Thursday, August 21, 2008
Court: Vexatious Litigants Do Not Need Leave to Appeal When Defendants
By SHERRI M. OKAMOTO, Staff Writer
Court may not require a vexatious litigant to seek leave of the court before he may file an appeal in a case in which he is the defendant, the Fourth District Court of Appeal held yesterday.
Div. One overturned a San Diego Superior Court order dismissing Kamal Mahdavi’s appeal from a judgment in favor of the Portofino Beach Inn in an unlawful detainer action.
Mahdavi filed a notice of appeal with the Superior Court Appellate Division, which the court initially accepted and set for a hearing. After realizing that Mahdavi had previously been declared a vexatious litigant, however, Judge Peter Deddeh stayed proceedings and ordered Mahdavi to obtain an order from the presiding judge of the division permitting him to proceed with his appeal.
When Mahdavi failed to do so, Deddeh dismissed the appeal.
California Code of Civil Procedure Sec. 391.7 “prohibits a vexatious litigant from filing any new litigation in the courts of this state in propria persona without first obtaining leave of the presiding judge of the court where the litigation is proposed to be filed.”
Writing for the Court of Appeal, however, Justice Cynthia Aaron reasoned that a defendant who appeals an adverse ruling is not filing “new” litigation, but rather, is attempting to “undo” the results of litigation that has been instituted against him.
Noting that the statute defines a plaintiff as the party who is pursing legal claims against another and the defendant as the party against whom litigation is brought, Aaron concluded the restrictions in the statute were not intended to apply to a defendant who has previously been declared a vexatious litigant in unrelated litigation.
She further reasoned that McColm v. Westwood Park Association (1998) 62 Cal.App.4th 1211—which held that “new litigation” includes the filing of appeals— supported the distinction between a plaintiff who seeks to maintain an action by pursing an appeal and a defendant who seeks to defend himself by appealing an adverse judgment in an action brought against him.
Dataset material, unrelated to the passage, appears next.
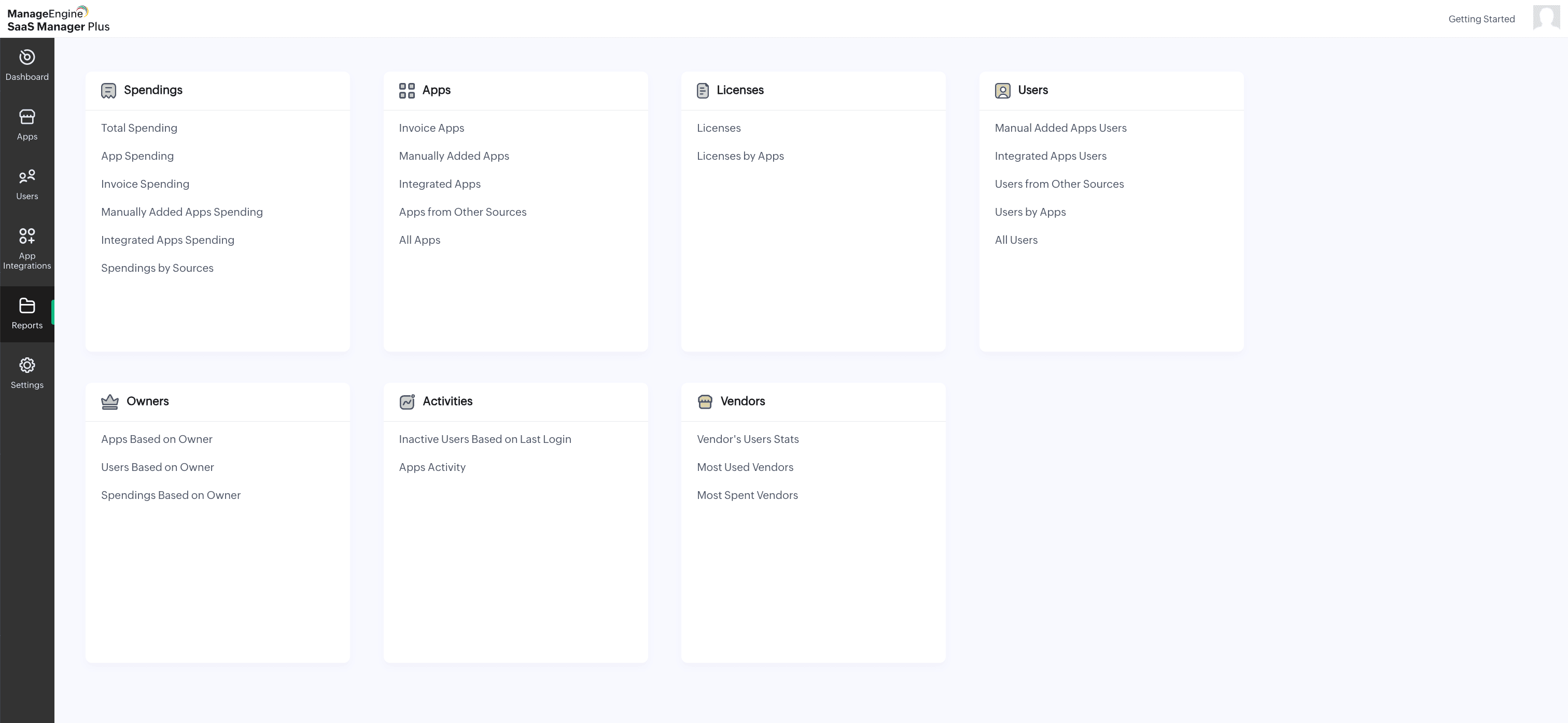Open Settings gear in sidebar
This screenshot has width=1568, height=723.
[27, 366]
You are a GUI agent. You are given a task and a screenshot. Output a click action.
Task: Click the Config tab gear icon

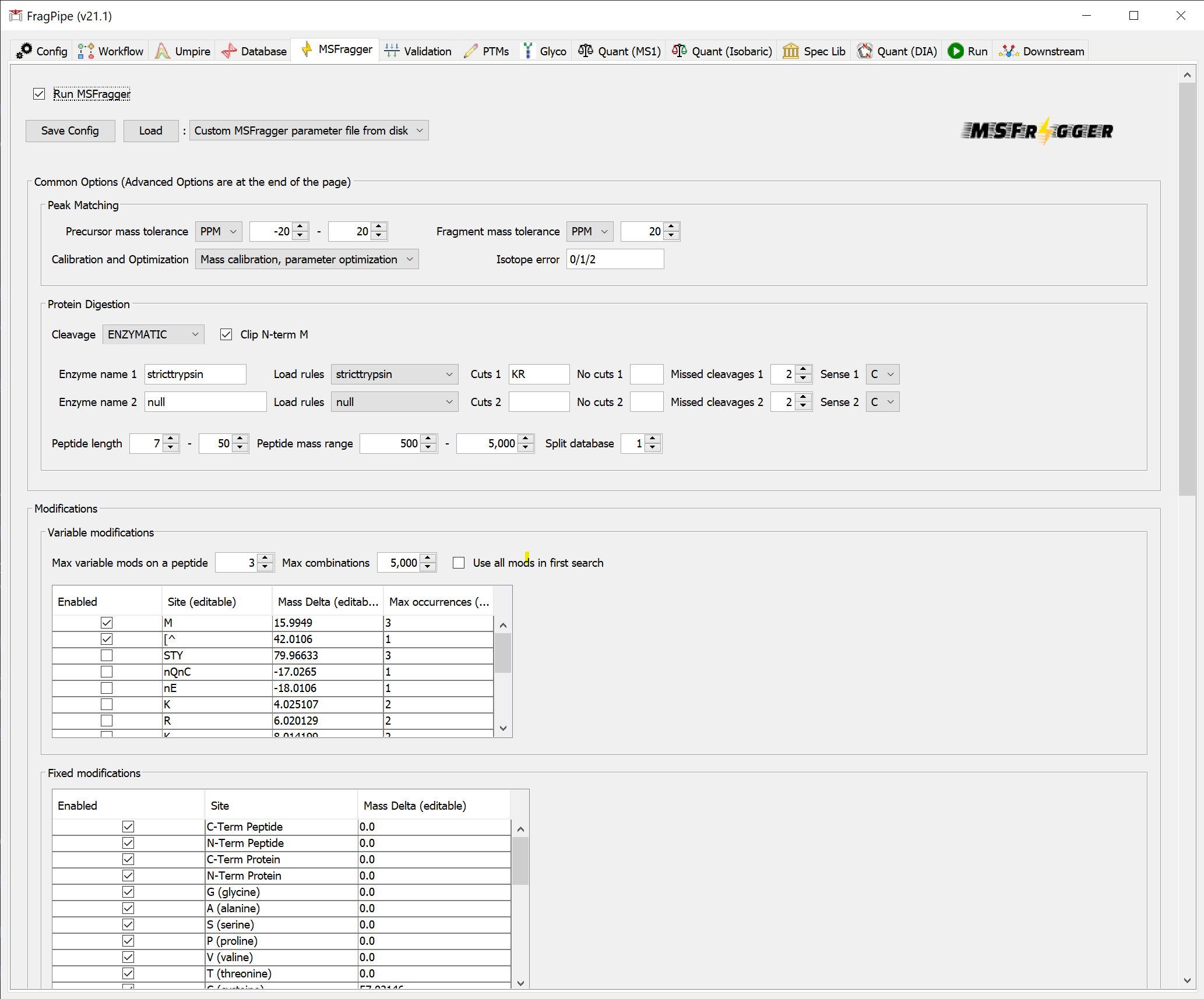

Because McColm involved an appellant who had been declared a vexatious litigant in prior litigation and was the plaintiff in the underlying action, Aaron wrote, “McColm should be read narrowly as holding that a prefiling order applies to prohibit a vexatious litigant plaintiff from appealing rulings of the trial court without first seeking leave of the appropriate appellate court.”
Additionally, because the vexatious litigant statute was intended to protect defendants from unmeritorious lawsuits, Aaron reasoned the statutory intent “would not be served by imposing its strict limitations on one who is a defendant in an action, even if that individual has previously brought frivolous claims against others.”
Aaron suggested that a defendant who is declared a vexatious litigant in an ongoing case may be fairly subjected to a prefiling order, but maintained that a defendant who has abused the judicial system in the past “must be permitted to defend himself as any other defendant would.”
Presiding Justice Judith McConnell and Justice Patricia D. Benke joined Aaron in her opinion.
The case is Mahdavi v. Superior Court (Portofino Beach Inn), 08 S.O.S. 5051.